→ Your instructions
Make an exact copy of the entries below.
*** Input material ***
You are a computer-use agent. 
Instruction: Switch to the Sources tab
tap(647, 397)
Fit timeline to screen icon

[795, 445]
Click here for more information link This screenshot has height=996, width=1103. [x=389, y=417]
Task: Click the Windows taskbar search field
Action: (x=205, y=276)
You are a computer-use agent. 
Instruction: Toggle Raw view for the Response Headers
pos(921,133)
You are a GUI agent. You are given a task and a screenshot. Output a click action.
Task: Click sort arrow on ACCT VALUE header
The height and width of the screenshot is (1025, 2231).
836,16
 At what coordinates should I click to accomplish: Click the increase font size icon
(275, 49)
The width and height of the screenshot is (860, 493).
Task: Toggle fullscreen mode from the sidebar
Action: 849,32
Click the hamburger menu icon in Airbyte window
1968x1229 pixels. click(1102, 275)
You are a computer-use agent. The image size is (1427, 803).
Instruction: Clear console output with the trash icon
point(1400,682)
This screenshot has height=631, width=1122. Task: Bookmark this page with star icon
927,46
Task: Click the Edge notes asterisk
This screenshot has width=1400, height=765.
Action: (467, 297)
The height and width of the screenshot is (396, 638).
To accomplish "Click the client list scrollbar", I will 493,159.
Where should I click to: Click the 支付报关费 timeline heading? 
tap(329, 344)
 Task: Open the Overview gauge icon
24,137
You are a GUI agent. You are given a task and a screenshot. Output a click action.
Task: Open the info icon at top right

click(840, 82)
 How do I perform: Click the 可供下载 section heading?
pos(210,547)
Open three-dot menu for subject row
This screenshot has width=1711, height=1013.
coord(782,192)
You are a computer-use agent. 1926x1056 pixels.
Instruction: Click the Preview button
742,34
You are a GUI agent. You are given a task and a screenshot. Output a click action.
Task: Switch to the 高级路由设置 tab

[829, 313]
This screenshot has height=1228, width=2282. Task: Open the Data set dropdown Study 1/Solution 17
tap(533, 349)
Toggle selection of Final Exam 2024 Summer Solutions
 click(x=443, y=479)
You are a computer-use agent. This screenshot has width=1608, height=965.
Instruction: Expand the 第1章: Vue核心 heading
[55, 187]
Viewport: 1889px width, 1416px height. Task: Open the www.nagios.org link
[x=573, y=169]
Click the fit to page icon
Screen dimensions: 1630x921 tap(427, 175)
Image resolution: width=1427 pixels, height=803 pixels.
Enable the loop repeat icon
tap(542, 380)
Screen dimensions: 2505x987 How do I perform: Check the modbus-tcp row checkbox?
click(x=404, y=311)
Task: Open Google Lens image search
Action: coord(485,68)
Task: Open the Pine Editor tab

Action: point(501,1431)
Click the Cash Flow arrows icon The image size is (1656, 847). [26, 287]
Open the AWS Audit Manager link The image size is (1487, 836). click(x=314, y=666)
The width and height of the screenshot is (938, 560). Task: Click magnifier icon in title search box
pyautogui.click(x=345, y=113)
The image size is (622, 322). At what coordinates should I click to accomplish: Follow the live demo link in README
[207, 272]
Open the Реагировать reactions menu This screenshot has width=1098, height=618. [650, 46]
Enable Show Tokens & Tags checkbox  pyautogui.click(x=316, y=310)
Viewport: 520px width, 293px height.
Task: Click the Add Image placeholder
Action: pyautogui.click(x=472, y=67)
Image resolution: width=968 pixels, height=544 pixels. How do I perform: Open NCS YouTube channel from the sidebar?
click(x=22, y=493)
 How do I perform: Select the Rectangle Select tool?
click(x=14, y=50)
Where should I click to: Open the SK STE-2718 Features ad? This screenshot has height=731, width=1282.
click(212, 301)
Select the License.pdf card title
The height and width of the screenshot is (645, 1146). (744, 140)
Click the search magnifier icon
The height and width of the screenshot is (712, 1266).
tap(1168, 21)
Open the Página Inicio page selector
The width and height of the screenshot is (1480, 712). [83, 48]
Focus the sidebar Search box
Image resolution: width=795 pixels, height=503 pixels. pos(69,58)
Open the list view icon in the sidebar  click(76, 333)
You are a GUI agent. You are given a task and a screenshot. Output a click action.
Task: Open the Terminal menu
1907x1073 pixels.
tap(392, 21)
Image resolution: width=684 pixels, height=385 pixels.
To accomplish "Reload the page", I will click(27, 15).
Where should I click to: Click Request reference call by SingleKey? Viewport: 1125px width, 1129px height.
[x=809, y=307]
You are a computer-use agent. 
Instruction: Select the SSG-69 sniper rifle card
***
→ Output for this exercise
You are a computer-use agent. 
Instruction: Switch to the Sources tab
tap(647, 397)
Fit timeline to screen icon

[795, 445]
Click here for more information link This screenshot has height=996, width=1103. [x=389, y=417]
Task: Click the Windows taskbar search field
Action: (x=205, y=276)
You are a computer-use agent. 
Instruction: Toggle Raw view for the Response Headers
pos(921,133)
You are a GUI agent. You are given a task and a screenshot. Output a click action.
Task: Click sort arrow on ACCT VALUE header
The height and width of the screenshot is (1025, 2231).
836,16
 At what coordinates should I click to accomplish: Click the increase font size icon
(275, 49)
The width and height of the screenshot is (860, 493).
Task: Toggle fullscreen mode from the sidebar
Action: 849,32
Click the hamburger menu icon in Airbyte window
1968x1229 pixels. click(1102, 275)
You are a computer-use agent. The image size is (1427, 803).
Instruction: Clear console output with the trash icon
point(1400,682)
This screenshot has height=631, width=1122. Task: Bookmark this page with star icon
927,46
Task: Click the Edge notes asterisk
This screenshot has width=1400, height=765.
Action: (467, 297)
The height and width of the screenshot is (396, 638).
To accomplish "Click the client list scrollbar", I will 493,159.
Where should I click to: Click the 支付报关费 timeline heading? 
tap(329, 344)
 Task: Open the Overview gauge icon
24,137
You are a GUI agent. You are given a task and a screenshot. Output a click action.
Task: Open the info icon at top right

click(840, 82)
 How do I perform: Click the 可供下载 section heading?
pos(210,547)
Open three-dot menu for subject row
This screenshot has width=1711, height=1013.
coord(782,192)
You are a computer-use agent. 1926x1056 pixels.
Instruction: Click the Preview button
742,34
You are a GUI agent. You are given a task and a screenshot. Output a click action.
Task: Switch to the 高级路由设置 tab

[829, 313]
This screenshot has height=1228, width=2282. Task: Open the Data set dropdown Study 1/Solution 17
tap(533, 349)
Toggle selection of Final Exam 2024 Summer Solutions
 click(x=443, y=479)
You are a computer-use agent. This screenshot has width=1608, height=965.
Instruction: Expand the 第1章: Vue核心 heading
[55, 187]
Viewport: 1889px width, 1416px height. Task: Open the www.nagios.org link
[x=573, y=169]
Click the fit to page icon
Screen dimensions: 1630x921 tap(427, 175)
Image resolution: width=1427 pixels, height=803 pixels.
Enable the loop repeat icon
tap(542, 380)
Screen dimensions: 2505x987 How do I perform: Check the modbus-tcp row checkbox?
click(x=404, y=311)
Task: Open Google Lens image search
Action: coord(485,68)
Task: Open the Pine Editor tab

Action: point(501,1431)
Click the Cash Flow arrows icon The image size is (1656, 847). [26, 287]
Open the AWS Audit Manager link The image size is (1487, 836). click(x=314, y=666)
The width and height of the screenshot is (938, 560). Task: Click magnifier icon in title search box
pyautogui.click(x=345, y=113)
The image size is (622, 322). At what coordinates should I click to accomplish: Follow the live demo link in README
[207, 272]
Open the Реагировать reactions menu This screenshot has width=1098, height=618. [650, 46]
Enable Show Tokens & Tags checkbox  pyautogui.click(x=316, y=310)
Viewport: 520px width, 293px height.
Task: Click the Add Image placeholder
Action: pyautogui.click(x=472, y=67)
Image resolution: width=968 pixels, height=544 pixels. How do I perform: Open NCS YouTube channel from the sidebar?
click(x=22, y=493)
 How do I perform: Select the Rectangle Select tool?
click(x=14, y=50)
Where should I click to: Open the SK STE-2718 Features ad? This screenshot has height=731, width=1282.
click(212, 301)
Select the License.pdf card title
The height and width of the screenshot is (645, 1146). (744, 140)
Click the search magnifier icon
The height and width of the screenshot is (712, 1266).
tap(1168, 21)
Open the Página Inicio page selector
The width and height of the screenshot is (1480, 712). [83, 48]
Focus the sidebar Search box
Image resolution: width=795 pixels, height=503 pixels. pos(69,58)
Open the list view icon in the sidebar  click(76, 333)
You are a GUI agent. You are given a task and a screenshot. Output a click action.
Task: Open the Terminal menu
1907x1073 pixels.
tap(392, 21)
Image resolution: width=684 pixels, height=385 pixels.
To accomplish "Reload the page", I will click(27, 15).
Where should I click to: Click Request reference call by SingleKey? Viewport: 1125px width, 1129px height.
[x=809, y=307]
You are a computer-use agent. 
Instruction: Select the SSG-69 sniper rifle card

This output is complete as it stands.